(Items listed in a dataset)
※ ※ ※
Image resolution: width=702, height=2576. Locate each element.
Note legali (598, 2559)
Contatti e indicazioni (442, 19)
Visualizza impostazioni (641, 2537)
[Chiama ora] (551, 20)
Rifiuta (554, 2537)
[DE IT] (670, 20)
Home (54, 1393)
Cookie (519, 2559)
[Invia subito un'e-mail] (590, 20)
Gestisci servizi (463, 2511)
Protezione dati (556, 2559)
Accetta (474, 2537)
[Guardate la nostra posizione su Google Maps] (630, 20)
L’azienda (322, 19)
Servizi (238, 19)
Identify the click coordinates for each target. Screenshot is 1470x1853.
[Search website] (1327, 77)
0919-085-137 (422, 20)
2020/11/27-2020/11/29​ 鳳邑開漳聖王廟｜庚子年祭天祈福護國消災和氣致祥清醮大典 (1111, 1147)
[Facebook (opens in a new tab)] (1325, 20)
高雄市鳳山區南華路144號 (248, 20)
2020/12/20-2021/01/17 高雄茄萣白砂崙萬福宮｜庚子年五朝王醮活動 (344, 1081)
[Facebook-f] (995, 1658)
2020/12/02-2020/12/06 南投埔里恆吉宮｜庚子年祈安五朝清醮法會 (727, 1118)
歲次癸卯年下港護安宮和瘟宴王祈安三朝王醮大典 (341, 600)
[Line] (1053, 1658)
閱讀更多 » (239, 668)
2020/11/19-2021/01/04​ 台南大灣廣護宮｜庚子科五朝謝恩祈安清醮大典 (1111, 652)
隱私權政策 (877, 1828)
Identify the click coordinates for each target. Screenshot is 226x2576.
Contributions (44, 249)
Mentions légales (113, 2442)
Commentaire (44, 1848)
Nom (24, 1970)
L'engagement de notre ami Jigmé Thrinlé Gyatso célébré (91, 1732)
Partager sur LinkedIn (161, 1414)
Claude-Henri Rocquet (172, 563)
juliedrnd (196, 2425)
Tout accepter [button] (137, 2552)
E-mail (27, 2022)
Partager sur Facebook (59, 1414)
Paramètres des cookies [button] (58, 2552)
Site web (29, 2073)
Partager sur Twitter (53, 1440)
※ ※ ※
### YOUR OBJECTIVE
Copy the records above exactly.

### ANSWER TO THE PROBLEM
Image resolution: width=702, height=2576. Locate each element.
Note legali (598, 2559)
Contatti e indicazioni (442, 19)
Visualizza impostazioni (641, 2537)
[Chiama ora] (551, 20)
Rifiuta (554, 2537)
[DE IT] (670, 20)
Home (54, 1393)
Cookie (519, 2559)
[Invia subito un'e-mail] (590, 20)
Gestisci servizi (463, 2511)
Protezione dati (556, 2559)
Accetta (474, 2537)
[Guardate la nostra posizione su Google Maps] (630, 20)
L’azienda (322, 19)
Servizi (238, 19)
Identify the click coordinates for each target. Screenshot is 1470x1853.
[Search website] (1327, 77)
0919-085-137 (422, 20)
2020/11/27-2020/11/29​ 鳳邑開漳聖王廟｜庚子年祭天祈福護國消災和氣致祥清醮大典 (1111, 1147)
[Facebook (opens in a new tab)] (1325, 20)
高雄市鳳山區南華路144號 (248, 20)
2020/12/20-2021/01/17 高雄茄萣白砂崙萬福宮｜庚子年五朝王醮活動 (344, 1081)
[Facebook-f] (995, 1658)
2020/12/02-2020/12/06 南投埔里恆吉宮｜庚子年祈安五朝清醮法會 (727, 1118)
歲次癸卯年下港護安宮和瘟宴王祈安三朝王醮大典 (341, 600)
[Line] (1053, 1658)
閱讀更多 » (239, 668)
2020/11/19-2021/01/04​ 台南大灣廣護宮｜庚子科五朝謝恩祈安清醮大典 (1111, 652)
隱私權政策 (877, 1828)
Identify the click coordinates for each target. Screenshot is 226x2576.
Contributions (44, 249)
Mentions légales (113, 2442)
Commentaire (44, 1848)
Nom (24, 1970)
L'engagement de notre ami Jigmé Thrinlé Gyatso célébré (91, 1732)
Partager sur LinkedIn (161, 1414)
Claude-Henri Rocquet (172, 563)
juliedrnd (196, 2425)
Tout accepter [button] (137, 2552)
E-mail (27, 2022)
Partager sur Facebook (59, 1414)
Paramètres des cookies [button] (58, 2552)
Site web (29, 2073)
Partager sur Twitter (53, 1440)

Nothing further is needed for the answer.